Stomach Acid Drugs May Raise Pneumonia Risk
Risk From Acid-Suppressing Drugs Greatest in Frailest Patients
WebMD News Archive
Who Needs Acid-Suppressing Drugs continued...
"PPIs are appropriate for people who truly have GERD [acid reflux], where their symptoms are affecting their quality of life," Peura tells WebMD. "These are people who have difficulty sleeping, who are altering their lifestyles for the better and still are not able to control their symptoms. Most of these people have serious heartburn three or more times a week."
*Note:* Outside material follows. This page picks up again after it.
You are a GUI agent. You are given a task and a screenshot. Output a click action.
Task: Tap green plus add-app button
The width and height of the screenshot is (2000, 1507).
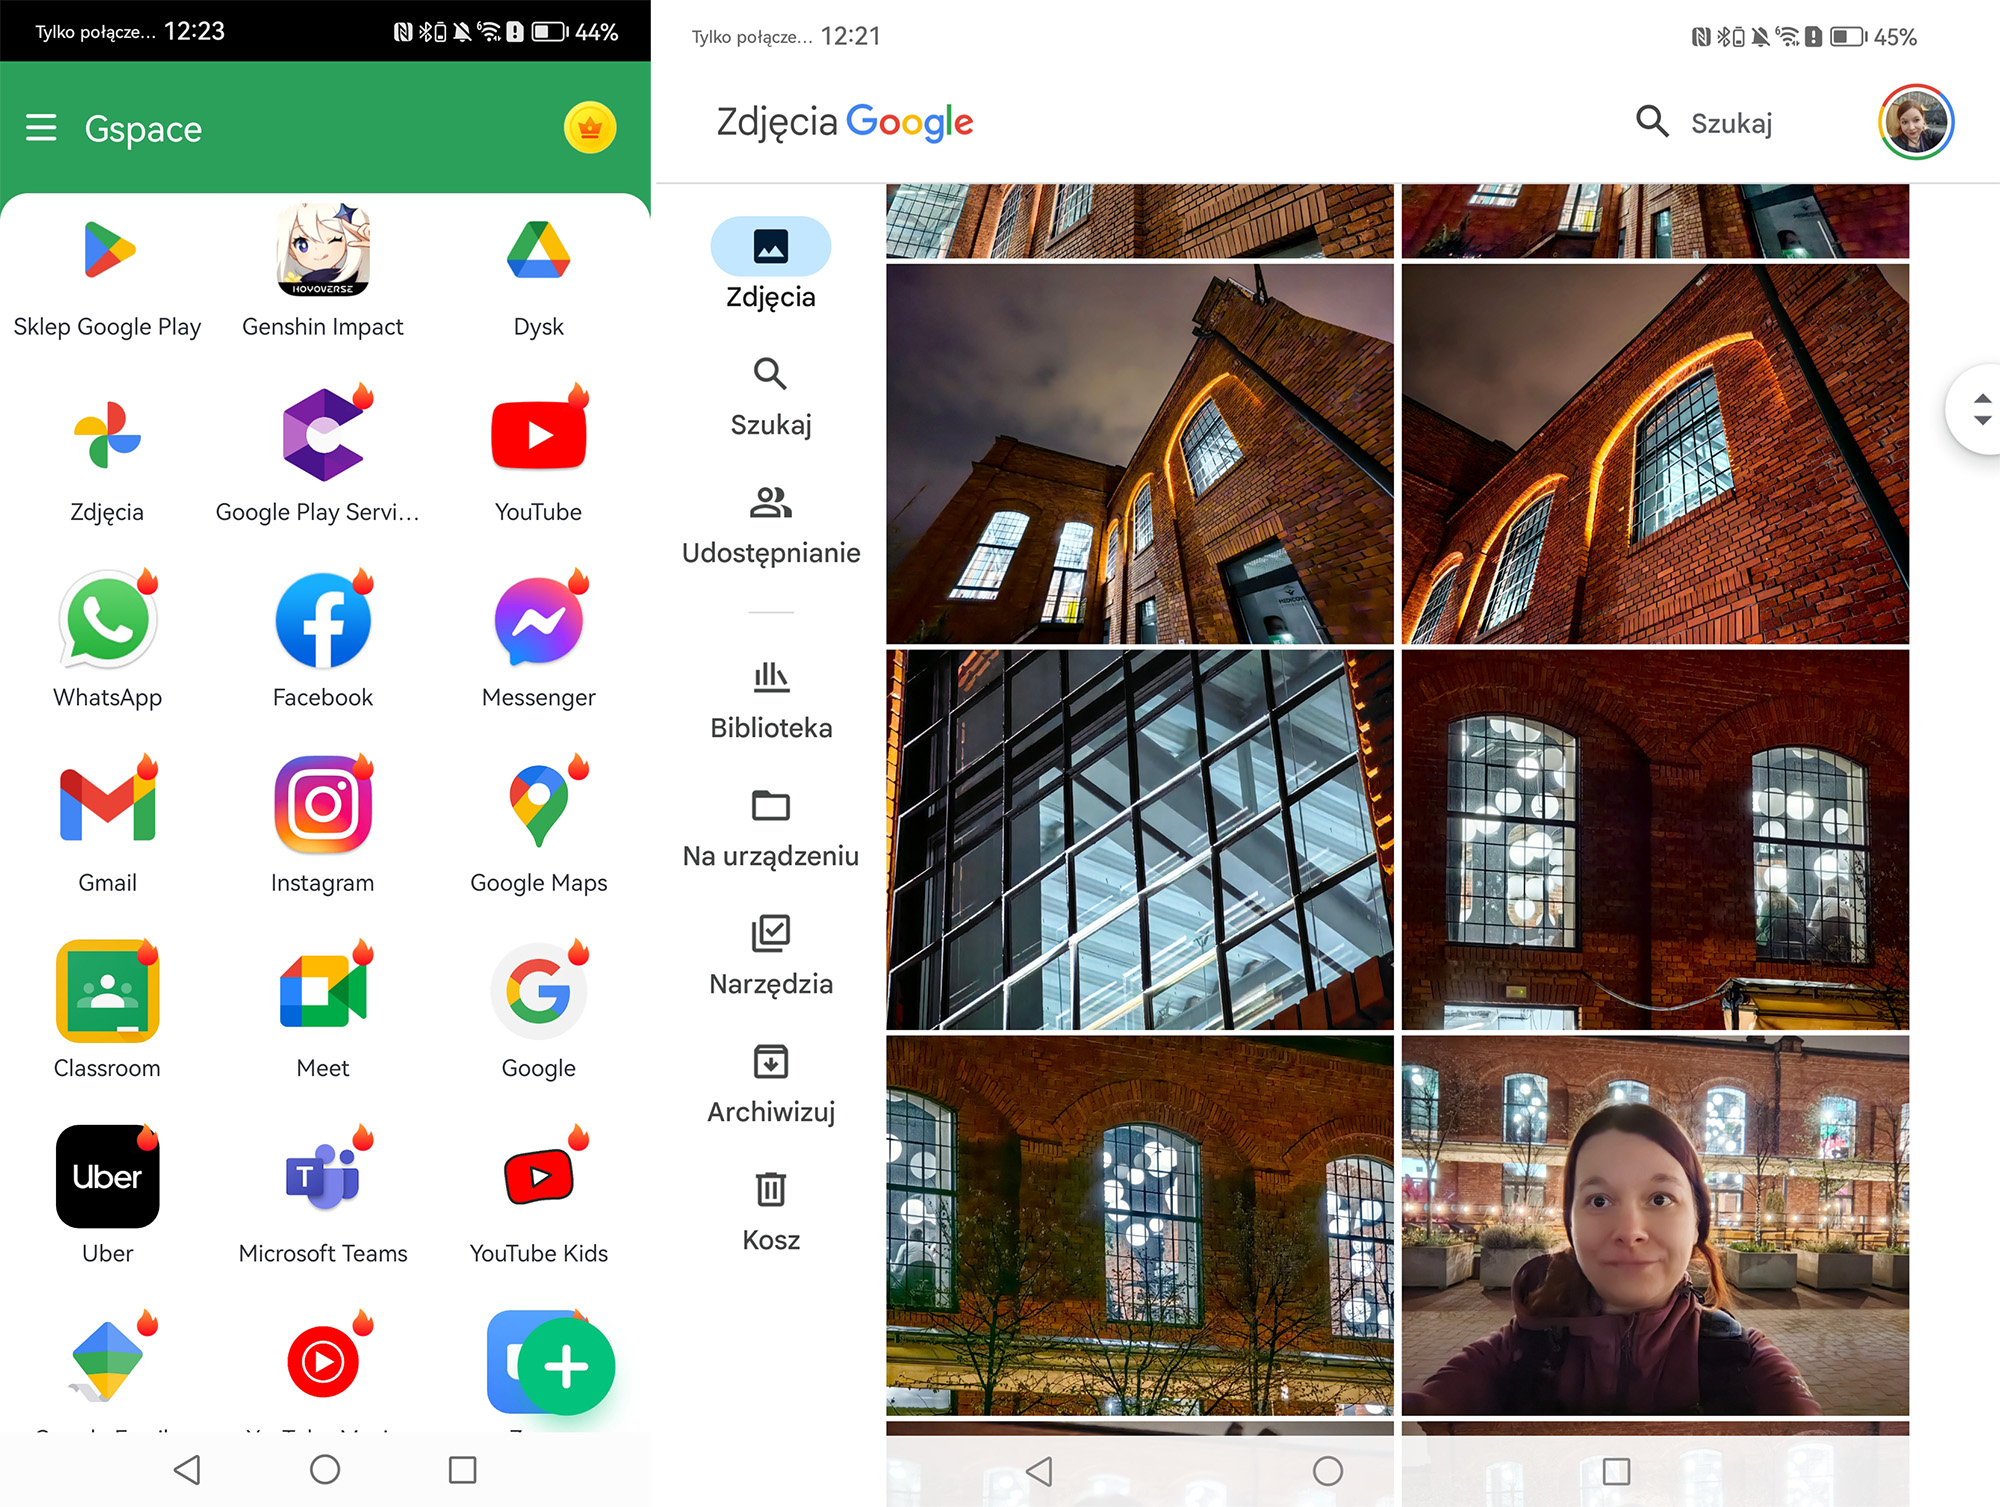coord(566,1366)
The H2 antagonists are "ideally suited" for people with only occasional heartburn, Peura says. Most people need these drugs only once in a while.
"If you were going to eat a pizza and thought you would have a problem, you'd be better off taking Zantac or Pepcid before going out instead of taking the drugs on a regular basis," Peura says. "But there are others who when they just bend over, acid comes up into their esophagus. These people need regular acid suppression."
Lifestyle changes can reduce the risks of heartburn, such as:
- Avoid foods and beverages that contribute to heartburn: chocolate, coffee, peppermint, greasy or spicy foods, tomato products, and alcoholic beverages.
- Lose weight.
- Eat slowly.
- Do not lie down after eating.
How Acid-Suppressing Drugs Promote Infection
How might these drugs cause infection? Exactly the same way they work: by suppressing stomach acid. While it sounds bad, stomach acid is the body's first line of defense against swallowed germs. The acid can kill bacteria and viruses that cause pneumonia.
The bodies of healthy people have plenty of other ways to fight germs. But elderly people and those with chronic diseases need all the germ-fighting help they can get. This is exactly who is at most risk for pneumonia when using acid-suppressing drugs.
Laheij's team found the risk of severe pneumonia to be highest in the elderly. Children and people with weakened or suppressed immune systems were also at higher risk. And there was a greater risk of pneumonia in users of acid-suppressing drugs who had asthma or lung disease.
It's not clear how germs from the stomach get into the lungs to cause pneumonia. But the new link to pneumonia means doctors will keep a closer eye on patients who take acid-suppressing drugs, says lung specialist Greg Martin, MD, MSc. Martin teaches pulmonary, allergy, and critical care medicine at Emory University and is director of the pulmonary clinic and the medical intensive care unit at Grady Memorial Hospital in Atlanta.